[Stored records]
<<<<

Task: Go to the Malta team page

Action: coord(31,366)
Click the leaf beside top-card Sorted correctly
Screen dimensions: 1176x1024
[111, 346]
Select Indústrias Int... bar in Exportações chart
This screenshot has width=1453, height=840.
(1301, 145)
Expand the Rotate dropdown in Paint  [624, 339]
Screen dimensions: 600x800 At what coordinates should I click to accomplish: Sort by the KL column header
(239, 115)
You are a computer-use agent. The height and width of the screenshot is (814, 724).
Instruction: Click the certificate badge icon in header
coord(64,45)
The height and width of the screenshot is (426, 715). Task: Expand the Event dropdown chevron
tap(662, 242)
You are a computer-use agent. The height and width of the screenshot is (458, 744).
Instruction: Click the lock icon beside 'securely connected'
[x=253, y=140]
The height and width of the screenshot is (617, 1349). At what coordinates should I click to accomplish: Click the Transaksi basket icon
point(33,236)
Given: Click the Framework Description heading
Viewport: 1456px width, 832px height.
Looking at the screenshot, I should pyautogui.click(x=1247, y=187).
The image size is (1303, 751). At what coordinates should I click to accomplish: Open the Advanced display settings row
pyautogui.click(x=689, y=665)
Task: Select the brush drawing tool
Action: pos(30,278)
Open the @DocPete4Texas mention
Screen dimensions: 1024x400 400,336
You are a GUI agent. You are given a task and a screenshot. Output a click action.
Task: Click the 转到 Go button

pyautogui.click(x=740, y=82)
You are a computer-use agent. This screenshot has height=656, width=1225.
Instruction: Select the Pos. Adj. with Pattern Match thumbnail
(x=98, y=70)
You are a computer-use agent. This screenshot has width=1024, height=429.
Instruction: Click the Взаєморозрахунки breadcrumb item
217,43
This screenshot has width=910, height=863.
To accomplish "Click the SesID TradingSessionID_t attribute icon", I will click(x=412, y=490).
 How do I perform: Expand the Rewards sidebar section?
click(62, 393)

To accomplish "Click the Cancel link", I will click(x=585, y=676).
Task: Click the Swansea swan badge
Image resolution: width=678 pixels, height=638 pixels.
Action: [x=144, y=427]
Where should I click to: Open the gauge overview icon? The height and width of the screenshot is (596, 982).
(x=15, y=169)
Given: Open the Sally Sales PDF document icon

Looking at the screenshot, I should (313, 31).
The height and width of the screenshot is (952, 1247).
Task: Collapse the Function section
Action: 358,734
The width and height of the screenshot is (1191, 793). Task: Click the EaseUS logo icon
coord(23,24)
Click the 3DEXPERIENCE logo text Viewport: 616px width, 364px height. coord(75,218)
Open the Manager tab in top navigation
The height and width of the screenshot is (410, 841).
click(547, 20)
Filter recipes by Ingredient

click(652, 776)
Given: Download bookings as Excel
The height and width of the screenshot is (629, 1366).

>>>>

** ACTION ITEM **
A complete answer gives every line of the records holding "agent".

** OUTPUT FOR THIS EXERCISE **
You are a computer-use agent. The height and width of the screenshot is (814, 724).
You are a computer-use agent. The height and width of the screenshot is (458, 744).
You are a GUI agent. You are given a task and a screenshot. Output a click action.
You are a computer-use agent. This screenshot has height=656, width=1225.
You are a computer-use agent. This screenshot has width=1024, height=429.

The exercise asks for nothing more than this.